[[ Material provided open ]]

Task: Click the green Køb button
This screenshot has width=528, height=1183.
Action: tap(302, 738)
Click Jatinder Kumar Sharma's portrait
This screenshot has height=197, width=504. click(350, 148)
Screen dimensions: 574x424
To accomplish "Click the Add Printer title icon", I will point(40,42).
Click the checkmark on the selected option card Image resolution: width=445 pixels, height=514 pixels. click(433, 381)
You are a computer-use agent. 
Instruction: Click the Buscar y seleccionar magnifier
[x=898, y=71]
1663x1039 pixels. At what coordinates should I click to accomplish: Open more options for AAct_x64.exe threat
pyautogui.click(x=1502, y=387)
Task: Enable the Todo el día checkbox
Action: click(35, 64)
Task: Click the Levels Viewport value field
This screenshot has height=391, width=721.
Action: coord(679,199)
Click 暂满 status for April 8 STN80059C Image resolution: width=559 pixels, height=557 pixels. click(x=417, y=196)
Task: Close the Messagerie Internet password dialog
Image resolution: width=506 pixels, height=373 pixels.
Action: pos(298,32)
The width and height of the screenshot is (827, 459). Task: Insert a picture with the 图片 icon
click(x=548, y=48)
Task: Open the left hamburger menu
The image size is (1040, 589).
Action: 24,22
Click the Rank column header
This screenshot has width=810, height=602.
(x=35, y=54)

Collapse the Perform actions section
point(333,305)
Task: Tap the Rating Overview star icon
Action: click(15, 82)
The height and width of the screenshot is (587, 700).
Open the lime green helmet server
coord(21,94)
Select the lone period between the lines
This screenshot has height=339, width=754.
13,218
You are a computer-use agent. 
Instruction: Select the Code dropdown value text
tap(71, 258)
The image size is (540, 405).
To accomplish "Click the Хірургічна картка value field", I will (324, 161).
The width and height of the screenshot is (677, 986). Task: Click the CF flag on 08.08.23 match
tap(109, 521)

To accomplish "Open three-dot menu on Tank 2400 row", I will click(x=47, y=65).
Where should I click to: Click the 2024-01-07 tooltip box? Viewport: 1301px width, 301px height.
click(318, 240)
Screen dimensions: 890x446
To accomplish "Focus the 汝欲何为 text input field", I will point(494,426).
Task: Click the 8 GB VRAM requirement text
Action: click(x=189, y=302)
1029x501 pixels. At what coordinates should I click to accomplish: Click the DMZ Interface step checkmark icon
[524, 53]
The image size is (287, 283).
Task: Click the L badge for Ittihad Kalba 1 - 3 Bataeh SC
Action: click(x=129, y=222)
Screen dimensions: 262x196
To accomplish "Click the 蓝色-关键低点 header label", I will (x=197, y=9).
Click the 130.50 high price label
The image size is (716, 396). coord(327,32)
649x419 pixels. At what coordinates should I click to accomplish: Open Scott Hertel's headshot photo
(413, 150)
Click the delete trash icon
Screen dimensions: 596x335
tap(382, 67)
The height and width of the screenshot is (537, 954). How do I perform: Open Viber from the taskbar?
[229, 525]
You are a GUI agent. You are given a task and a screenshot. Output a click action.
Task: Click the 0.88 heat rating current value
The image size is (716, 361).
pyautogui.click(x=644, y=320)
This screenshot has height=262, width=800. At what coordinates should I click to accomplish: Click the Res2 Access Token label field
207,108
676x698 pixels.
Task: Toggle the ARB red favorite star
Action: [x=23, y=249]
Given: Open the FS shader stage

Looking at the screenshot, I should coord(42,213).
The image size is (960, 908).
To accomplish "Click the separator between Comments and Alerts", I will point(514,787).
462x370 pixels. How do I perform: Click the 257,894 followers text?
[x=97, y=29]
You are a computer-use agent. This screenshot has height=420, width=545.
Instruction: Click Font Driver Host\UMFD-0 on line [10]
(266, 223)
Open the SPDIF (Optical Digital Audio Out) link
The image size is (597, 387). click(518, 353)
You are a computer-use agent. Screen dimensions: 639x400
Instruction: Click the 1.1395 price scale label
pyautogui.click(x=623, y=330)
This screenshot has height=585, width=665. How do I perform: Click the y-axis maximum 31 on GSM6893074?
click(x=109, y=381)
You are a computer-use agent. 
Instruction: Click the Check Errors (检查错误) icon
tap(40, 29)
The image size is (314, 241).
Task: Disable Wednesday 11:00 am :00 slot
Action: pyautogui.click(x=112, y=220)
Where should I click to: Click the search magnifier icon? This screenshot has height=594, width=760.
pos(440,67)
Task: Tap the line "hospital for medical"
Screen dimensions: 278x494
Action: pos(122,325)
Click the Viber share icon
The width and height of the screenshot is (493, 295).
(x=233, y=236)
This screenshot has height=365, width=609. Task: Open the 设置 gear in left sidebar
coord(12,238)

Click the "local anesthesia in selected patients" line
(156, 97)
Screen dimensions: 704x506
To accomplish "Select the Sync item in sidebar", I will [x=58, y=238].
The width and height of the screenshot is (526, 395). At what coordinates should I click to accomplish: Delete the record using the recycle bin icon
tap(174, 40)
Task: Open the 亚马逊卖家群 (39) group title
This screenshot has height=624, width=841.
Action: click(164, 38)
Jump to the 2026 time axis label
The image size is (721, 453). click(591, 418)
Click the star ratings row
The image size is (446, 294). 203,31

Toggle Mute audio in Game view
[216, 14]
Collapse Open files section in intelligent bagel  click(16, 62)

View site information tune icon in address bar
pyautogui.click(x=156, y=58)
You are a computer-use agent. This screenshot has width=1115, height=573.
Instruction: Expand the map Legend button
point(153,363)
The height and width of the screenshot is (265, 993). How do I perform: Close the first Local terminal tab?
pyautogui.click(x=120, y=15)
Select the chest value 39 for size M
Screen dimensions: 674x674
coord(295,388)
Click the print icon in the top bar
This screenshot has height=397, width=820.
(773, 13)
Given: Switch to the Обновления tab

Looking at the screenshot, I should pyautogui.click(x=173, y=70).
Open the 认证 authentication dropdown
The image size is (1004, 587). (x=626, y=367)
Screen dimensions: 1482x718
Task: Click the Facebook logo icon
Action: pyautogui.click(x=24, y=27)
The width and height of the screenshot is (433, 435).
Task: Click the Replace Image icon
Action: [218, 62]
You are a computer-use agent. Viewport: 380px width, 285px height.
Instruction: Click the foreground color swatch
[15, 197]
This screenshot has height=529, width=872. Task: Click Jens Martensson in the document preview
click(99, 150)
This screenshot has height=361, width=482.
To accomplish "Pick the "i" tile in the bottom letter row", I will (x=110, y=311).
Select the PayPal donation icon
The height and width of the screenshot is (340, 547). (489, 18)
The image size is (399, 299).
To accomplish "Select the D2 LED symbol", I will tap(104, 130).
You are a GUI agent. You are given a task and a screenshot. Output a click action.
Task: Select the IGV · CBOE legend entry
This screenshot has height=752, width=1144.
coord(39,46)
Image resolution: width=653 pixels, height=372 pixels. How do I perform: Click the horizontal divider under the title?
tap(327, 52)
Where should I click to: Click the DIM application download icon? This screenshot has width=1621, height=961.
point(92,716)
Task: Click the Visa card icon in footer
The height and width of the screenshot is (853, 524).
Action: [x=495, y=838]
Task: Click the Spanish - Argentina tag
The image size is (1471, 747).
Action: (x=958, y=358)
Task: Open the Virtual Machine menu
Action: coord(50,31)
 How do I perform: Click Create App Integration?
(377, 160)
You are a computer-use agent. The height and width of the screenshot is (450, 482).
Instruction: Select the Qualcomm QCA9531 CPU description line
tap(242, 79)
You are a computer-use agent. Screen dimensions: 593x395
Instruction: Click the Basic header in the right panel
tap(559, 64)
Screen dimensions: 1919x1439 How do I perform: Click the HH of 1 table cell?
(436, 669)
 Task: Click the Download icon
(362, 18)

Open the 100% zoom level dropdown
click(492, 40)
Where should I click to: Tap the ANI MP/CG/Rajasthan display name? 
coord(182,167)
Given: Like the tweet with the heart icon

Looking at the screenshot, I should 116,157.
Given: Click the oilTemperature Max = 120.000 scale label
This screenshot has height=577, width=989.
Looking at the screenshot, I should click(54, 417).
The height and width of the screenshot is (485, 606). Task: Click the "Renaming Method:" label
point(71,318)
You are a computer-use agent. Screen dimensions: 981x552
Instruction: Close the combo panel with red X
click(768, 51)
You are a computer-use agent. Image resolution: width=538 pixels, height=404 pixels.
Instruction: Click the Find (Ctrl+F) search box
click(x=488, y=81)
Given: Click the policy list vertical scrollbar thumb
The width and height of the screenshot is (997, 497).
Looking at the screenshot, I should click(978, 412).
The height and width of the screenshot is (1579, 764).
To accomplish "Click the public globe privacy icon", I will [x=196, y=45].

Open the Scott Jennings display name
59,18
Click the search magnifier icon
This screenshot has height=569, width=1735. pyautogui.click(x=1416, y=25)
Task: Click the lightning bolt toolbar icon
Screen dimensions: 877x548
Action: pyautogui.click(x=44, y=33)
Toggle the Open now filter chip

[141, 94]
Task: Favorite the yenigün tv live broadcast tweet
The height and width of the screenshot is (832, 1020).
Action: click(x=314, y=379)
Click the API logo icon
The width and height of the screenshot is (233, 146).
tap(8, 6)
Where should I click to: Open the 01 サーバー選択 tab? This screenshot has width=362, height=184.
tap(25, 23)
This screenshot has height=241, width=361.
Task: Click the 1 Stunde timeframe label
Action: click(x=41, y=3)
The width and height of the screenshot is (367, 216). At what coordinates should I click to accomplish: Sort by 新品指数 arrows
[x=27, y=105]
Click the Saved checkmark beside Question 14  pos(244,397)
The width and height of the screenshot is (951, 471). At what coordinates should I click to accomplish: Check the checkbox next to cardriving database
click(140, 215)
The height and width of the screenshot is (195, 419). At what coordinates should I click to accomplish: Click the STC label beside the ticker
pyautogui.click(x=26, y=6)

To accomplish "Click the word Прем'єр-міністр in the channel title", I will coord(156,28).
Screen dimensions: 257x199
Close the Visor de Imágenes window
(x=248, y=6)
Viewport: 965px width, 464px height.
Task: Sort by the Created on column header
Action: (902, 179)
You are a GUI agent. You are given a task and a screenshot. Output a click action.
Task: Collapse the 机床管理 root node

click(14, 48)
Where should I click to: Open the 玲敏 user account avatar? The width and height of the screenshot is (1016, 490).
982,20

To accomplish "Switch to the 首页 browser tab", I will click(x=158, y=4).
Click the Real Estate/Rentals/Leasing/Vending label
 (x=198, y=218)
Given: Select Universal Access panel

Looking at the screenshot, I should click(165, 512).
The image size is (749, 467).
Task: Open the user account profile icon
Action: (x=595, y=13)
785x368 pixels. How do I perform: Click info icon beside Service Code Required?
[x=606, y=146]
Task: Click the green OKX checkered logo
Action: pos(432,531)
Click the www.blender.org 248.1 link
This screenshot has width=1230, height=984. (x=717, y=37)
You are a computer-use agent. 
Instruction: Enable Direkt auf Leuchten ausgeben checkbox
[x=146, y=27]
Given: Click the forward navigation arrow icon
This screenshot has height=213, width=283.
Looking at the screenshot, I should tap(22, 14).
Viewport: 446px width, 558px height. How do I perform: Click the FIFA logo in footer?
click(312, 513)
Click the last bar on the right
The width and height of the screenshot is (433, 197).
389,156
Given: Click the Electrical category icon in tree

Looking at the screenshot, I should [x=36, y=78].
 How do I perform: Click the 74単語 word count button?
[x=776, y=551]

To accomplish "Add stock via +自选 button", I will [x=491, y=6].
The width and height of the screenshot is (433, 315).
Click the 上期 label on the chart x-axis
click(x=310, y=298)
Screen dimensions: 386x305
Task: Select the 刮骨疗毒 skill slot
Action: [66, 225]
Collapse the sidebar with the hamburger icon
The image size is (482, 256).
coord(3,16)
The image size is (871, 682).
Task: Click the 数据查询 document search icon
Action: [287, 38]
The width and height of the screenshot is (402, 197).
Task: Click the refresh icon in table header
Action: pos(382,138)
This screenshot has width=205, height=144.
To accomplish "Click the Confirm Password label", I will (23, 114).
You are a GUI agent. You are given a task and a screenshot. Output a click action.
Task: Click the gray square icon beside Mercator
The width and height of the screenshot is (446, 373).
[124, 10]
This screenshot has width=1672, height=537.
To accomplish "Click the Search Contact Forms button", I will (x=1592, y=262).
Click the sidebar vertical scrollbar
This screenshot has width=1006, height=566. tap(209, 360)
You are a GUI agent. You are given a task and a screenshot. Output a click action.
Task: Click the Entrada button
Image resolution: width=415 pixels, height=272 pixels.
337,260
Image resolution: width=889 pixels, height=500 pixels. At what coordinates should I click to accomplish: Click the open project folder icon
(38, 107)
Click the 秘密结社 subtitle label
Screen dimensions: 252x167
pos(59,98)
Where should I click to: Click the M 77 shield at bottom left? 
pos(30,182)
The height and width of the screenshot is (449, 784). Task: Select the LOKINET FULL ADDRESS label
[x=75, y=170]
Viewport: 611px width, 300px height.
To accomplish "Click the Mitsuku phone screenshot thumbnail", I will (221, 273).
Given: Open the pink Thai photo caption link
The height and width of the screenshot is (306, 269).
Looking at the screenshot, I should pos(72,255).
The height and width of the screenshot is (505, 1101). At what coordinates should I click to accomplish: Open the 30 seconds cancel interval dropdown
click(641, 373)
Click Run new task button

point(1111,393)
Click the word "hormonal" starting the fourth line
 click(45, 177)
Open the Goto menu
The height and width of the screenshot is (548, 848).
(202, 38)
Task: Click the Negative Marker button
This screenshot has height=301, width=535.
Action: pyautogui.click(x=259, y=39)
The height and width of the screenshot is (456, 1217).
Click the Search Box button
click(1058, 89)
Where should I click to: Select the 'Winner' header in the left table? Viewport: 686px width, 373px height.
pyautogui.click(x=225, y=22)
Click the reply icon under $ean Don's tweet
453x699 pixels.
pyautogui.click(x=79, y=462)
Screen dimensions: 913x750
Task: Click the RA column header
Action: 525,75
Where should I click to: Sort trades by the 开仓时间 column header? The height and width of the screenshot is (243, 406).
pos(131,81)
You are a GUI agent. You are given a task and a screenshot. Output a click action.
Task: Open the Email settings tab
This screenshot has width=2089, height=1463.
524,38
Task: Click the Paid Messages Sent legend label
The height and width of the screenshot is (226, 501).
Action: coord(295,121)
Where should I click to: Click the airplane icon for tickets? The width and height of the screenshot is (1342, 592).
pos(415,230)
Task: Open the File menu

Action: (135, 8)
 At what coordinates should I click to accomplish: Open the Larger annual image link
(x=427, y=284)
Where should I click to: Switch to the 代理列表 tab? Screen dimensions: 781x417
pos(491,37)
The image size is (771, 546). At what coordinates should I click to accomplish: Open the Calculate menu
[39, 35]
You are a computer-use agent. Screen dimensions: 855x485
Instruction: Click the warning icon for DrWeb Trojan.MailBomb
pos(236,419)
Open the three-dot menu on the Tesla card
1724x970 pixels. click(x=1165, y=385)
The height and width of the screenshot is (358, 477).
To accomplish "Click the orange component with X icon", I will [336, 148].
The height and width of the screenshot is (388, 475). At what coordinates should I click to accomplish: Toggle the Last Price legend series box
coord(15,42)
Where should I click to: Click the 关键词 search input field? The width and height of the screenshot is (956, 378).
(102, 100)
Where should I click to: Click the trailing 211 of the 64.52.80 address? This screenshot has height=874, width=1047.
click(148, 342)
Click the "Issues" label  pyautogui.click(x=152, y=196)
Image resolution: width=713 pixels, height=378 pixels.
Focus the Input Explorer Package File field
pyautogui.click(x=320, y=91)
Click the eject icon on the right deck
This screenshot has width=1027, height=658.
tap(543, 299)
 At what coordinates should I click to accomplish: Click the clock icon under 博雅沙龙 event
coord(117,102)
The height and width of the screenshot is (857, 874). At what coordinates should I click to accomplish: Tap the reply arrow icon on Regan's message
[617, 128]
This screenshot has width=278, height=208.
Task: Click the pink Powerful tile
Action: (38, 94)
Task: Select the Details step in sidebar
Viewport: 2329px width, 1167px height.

[[ Material provided closed ]]

How to complete this task | Look through the data above and return exactly the lines from the one that contains "Click the Search Box button" to the one that contains "Task: Click the Paid", inclusive, with nothing else.

Written answer |
Click the Search Box button
click(1058, 89)
Where should I click to: Select the 'Winner' header in the left table? Viewport: 686px width, 373px height.
pyautogui.click(x=225, y=22)
Click the reply icon under $ean Don's tweet
453x699 pixels.
pyautogui.click(x=79, y=462)
Screen dimensions: 913x750
Task: Click the RA column header
Action: 525,75
Where should I click to: Sort trades by the 开仓时间 column header? The height and width of the screenshot is (243, 406).
pos(131,81)
You are a GUI agent. You are given a task and a screenshot. Output a click action.
Task: Open the Email settings tab
This screenshot has width=2089, height=1463.
524,38
Task: Click the Paid Messages Sent legend label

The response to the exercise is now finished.